Set down the records again, keeping each line exactly as it is.

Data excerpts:
○ ○ ○
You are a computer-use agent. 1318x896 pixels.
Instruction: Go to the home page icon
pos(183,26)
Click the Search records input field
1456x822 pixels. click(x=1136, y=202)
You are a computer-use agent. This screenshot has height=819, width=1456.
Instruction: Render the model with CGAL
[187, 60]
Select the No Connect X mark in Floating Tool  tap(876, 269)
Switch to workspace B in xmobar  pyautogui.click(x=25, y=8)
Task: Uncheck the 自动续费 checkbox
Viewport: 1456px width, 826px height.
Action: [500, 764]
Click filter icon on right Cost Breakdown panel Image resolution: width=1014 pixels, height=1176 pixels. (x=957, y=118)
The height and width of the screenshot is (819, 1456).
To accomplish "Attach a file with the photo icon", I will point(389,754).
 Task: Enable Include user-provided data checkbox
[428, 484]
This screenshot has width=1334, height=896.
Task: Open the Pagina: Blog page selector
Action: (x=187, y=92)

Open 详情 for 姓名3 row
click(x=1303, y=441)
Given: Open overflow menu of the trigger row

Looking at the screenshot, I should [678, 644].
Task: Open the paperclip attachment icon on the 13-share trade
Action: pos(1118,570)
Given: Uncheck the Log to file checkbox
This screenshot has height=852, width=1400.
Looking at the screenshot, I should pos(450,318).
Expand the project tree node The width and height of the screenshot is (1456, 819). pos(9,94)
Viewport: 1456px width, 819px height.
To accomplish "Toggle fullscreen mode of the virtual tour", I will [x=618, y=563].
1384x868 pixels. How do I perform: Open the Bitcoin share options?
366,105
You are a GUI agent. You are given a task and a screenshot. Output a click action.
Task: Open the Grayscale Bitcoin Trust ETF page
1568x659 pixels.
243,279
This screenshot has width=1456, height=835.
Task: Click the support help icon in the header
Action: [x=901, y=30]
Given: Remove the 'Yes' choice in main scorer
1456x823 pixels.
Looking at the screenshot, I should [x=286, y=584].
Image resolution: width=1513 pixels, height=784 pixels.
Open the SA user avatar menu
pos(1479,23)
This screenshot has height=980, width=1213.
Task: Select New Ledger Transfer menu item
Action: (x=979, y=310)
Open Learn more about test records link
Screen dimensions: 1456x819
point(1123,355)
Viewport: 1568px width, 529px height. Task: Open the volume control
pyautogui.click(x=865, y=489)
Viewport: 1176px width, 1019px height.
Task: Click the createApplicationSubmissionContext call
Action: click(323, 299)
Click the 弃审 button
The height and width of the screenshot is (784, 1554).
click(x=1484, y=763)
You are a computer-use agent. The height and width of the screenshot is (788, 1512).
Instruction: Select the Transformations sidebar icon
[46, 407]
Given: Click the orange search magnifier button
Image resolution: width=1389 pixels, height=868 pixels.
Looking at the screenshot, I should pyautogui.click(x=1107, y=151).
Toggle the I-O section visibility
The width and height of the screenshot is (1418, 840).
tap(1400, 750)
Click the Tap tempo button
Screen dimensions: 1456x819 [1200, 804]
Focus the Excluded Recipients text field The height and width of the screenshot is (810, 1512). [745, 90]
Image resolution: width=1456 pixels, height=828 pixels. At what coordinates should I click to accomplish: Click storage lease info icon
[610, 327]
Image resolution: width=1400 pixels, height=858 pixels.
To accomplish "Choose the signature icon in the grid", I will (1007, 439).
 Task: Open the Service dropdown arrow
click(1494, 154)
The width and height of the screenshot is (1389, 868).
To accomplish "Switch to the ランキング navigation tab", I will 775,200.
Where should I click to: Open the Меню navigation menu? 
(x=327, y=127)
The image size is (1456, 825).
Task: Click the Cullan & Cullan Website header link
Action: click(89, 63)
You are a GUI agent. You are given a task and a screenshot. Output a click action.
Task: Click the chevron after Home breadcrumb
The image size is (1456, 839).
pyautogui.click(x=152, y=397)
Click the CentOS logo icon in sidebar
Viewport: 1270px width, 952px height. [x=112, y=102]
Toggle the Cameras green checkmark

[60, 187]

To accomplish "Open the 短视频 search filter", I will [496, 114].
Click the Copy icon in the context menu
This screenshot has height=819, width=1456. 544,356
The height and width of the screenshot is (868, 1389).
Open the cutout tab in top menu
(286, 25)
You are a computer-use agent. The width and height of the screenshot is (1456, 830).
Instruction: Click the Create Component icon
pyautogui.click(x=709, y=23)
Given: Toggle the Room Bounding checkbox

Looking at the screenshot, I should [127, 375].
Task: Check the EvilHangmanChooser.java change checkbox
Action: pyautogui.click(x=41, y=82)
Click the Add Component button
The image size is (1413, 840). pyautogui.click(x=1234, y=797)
○ ○ ○
Response area ▸
You are a computer-use agent. 1318x896 pixels.
Instruction: Go to the home page icon
pos(183,26)
Click the Search records input field
1456x822 pixels. click(x=1136, y=202)
You are a computer-use agent. This screenshot has height=819, width=1456.
Instruction: Render the model with CGAL
[187, 60]
Select the No Connect X mark in Floating Tool  tap(876, 269)
Switch to workspace B in xmobar  pyautogui.click(x=25, y=8)
Task: Uncheck the 自动续费 checkbox
Viewport: 1456px width, 826px height.
Action: [500, 764]
Click filter icon on right Cost Breakdown panel Image resolution: width=1014 pixels, height=1176 pixels. (x=957, y=118)
The height and width of the screenshot is (819, 1456).
To accomplish "Attach a file with the photo icon", I will point(389,754).
 Task: Enable Include user-provided data checkbox
[428, 484]
This screenshot has width=1334, height=896.
Task: Open the Pagina: Blog page selector
Action: (x=187, y=92)

Open 详情 for 姓名3 row
click(x=1303, y=441)
Given: Open overflow menu of the trigger row

Looking at the screenshot, I should [678, 644].
Task: Open the paperclip attachment icon on the 13-share trade
Action: pos(1118,570)
Given: Uncheck the Log to file checkbox
This screenshot has height=852, width=1400.
Looking at the screenshot, I should pos(450,318).
Expand the project tree node The width and height of the screenshot is (1456, 819). pos(9,94)
Viewport: 1456px width, 819px height.
To accomplish "Toggle fullscreen mode of the virtual tour", I will [x=618, y=563].
1384x868 pixels. How do I perform: Open the Bitcoin share options?
366,105
You are a GUI agent. You are given a task and a screenshot. Output a click action.
Task: Open the Grayscale Bitcoin Trust ETF page
1568x659 pixels.
243,279
This screenshot has width=1456, height=835.
Task: Click the support help icon in the header
Action: [x=901, y=30]
Given: Remove the 'Yes' choice in main scorer
1456x823 pixels.
Looking at the screenshot, I should [x=286, y=584].
Image resolution: width=1513 pixels, height=784 pixels.
Open the SA user avatar menu
pos(1479,23)
This screenshot has height=980, width=1213.
Task: Select New Ledger Transfer menu item
Action: (x=979, y=310)
Open Learn more about test records link
Screen dimensions: 1456x819
point(1123,355)
Viewport: 1568px width, 529px height. Task: Open the volume control
pyautogui.click(x=865, y=489)
Viewport: 1176px width, 1019px height.
Task: Click the createApplicationSubmissionContext call
Action: click(323, 299)
Click the 弃审 button
The height and width of the screenshot is (784, 1554).
click(x=1484, y=763)
You are a computer-use agent. The height and width of the screenshot is (788, 1512).
Instruction: Select the Transformations sidebar icon
[46, 407]
Given: Click the orange search magnifier button
Image resolution: width=1389 pixels, height=868 pixels.
Looking at the screenshot, I should pyautogui.click(x=1107, y=151).
Toggle the I-O section visibility
The width and height of the screenshot is (1418, 840).
tap(1400, 750)
Click the Tap tempo button
Screen dimensions: 1456x819 [1200, 804]
Focus the Excluded Recipients text field The height and width of the screenshot is (810, 1512). [745, 90]
Image resolution: width=1456 pixels, height=828 pixels. At what coordinates should I click to accomplish: Click storage lease info icon
[610, 327]
Image resolution: width=1400 pixels, height=858 pixels.
To accomplish "Choose the signature icon in the grid", I will (1007, 439).
 Task: Open the Service dropdown arrow
click(1494, 154)
The width and height of the screenshot is (1389, 868).
To accomplish "Switch to the ランキング navigation tab", I will 775,200.
Where should I click to: Open the Меню navigation menu? 
(x=327, y=127)
The image size is (1456, 825).
Task: Click the Cullan & Cullan Website header link
Action: click(89, 63)
You are a GUI agent. You are given a task and a screenshot. Output a click action.
Task: Click the chevron after Home breadcrumb
The image size is (1456, 839).
pyautogui.click(x=152, y=397)
Click the CentOS logo icon in sidebar
Viewport: 1270px width, 952px height. [x=112, y=102]
Toggle the Cameras green checkmark

[60, 187]

To accomplish "Open the 短视频 search filter", I will [496, 114].
Click the Copy icon in the context menu
This screenshot has height=819, width=1456. 544,356
The height and width of the screenshot is (868, 1389).
Open the cutout tab in top menu
(286, 25)
You are a computer-use agent. The width and height of the screenshot is (1456, 830).
Instruction: Click the Create Component icon
pyautogui.click(x=709, y=23)
Given: Toggle the Room Bounding checkbox

Looking at the screenshot, I should [127, 375].
Task: Check the EvilHangmanChooser.java change checkbox
Action: pyautogui.click(x=41, y=82)
Click the Add Component button
The image size is (1413, 840). pyautogui.click(x=1234, y=797)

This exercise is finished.